Enjoy those visits at his place.


This. What is the issue? Your boyfriend is buying an apartment that you will sleep at sometimes. It's not your place and you don't need to worry about long term implications. If it doesn't work out, you won't have invested anything.
Anonymous
This sounds like a sex pad where he doesn’t have to take you out anymore and you’ll start giving him the comfort of home. Will you be on the title?
Anonymous
Wow SO MANY bitter people.

Op, what are you actually concerned about?

-NP
Anonymous
The new apartment will serve the BF so he can bang GF without any risk or fear of any kids showing up and spoiling the fun.
Anonymous
Also possible that the BF will be able to bang GF at the new sex pad while also bang other GFs at his old house. Kind of like a harem with multiple rooms.
Anonymous
Anonymous wrote:Don't buy property with someone you're not married or engaged to. If he wants to buy an apartment that you also spend time at, he can do that. But you shouldn't really be involved in the decision making or the paperwork.

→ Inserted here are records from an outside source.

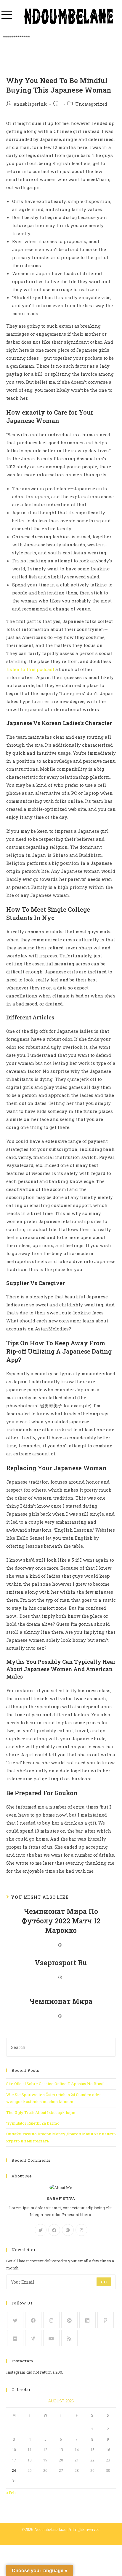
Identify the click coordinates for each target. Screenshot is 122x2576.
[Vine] (33, 2338)
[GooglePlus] (68, 2230)
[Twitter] (40, 2230)
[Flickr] (15, 2338)
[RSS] (69, 2338)
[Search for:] (61, 2047)
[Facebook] (54, 2230)
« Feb (11, 2492)
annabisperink (30, 104)
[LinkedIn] (87, 2320)
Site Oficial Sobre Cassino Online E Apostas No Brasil (55, 2083)
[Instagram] (81, 2230)
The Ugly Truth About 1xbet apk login (40, 2112)
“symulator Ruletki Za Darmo (33, 2123)
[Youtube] (51, 2338)
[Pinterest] (105, 2320)
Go (104, 2282)
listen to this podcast (30, 669)
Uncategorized (91, 104)
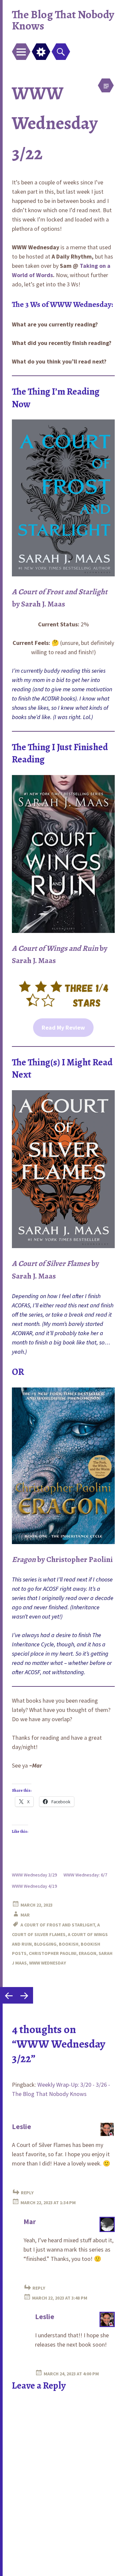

I realize OP isn’t buying with him, but I disagree here. You can do it with the right paperwork.

I remember my sister pointing out a house she loved that had come on the market a year earlier. It was shortly after her wedding. My dad - a real estate attorney - asked if it was out of their price range. She said she hadn’t looked into it since they weren’t engaged at the time. He said that people draw up agreements for that kind of scenario all the time and it shouldn’t prevent people from buying.


In terms of the OP’s question, I think a second home in the city that they can use sounds great unless she doesn’t see herself wanting to be there. Would it make you sad, op, not to be in your home? Is that the concern?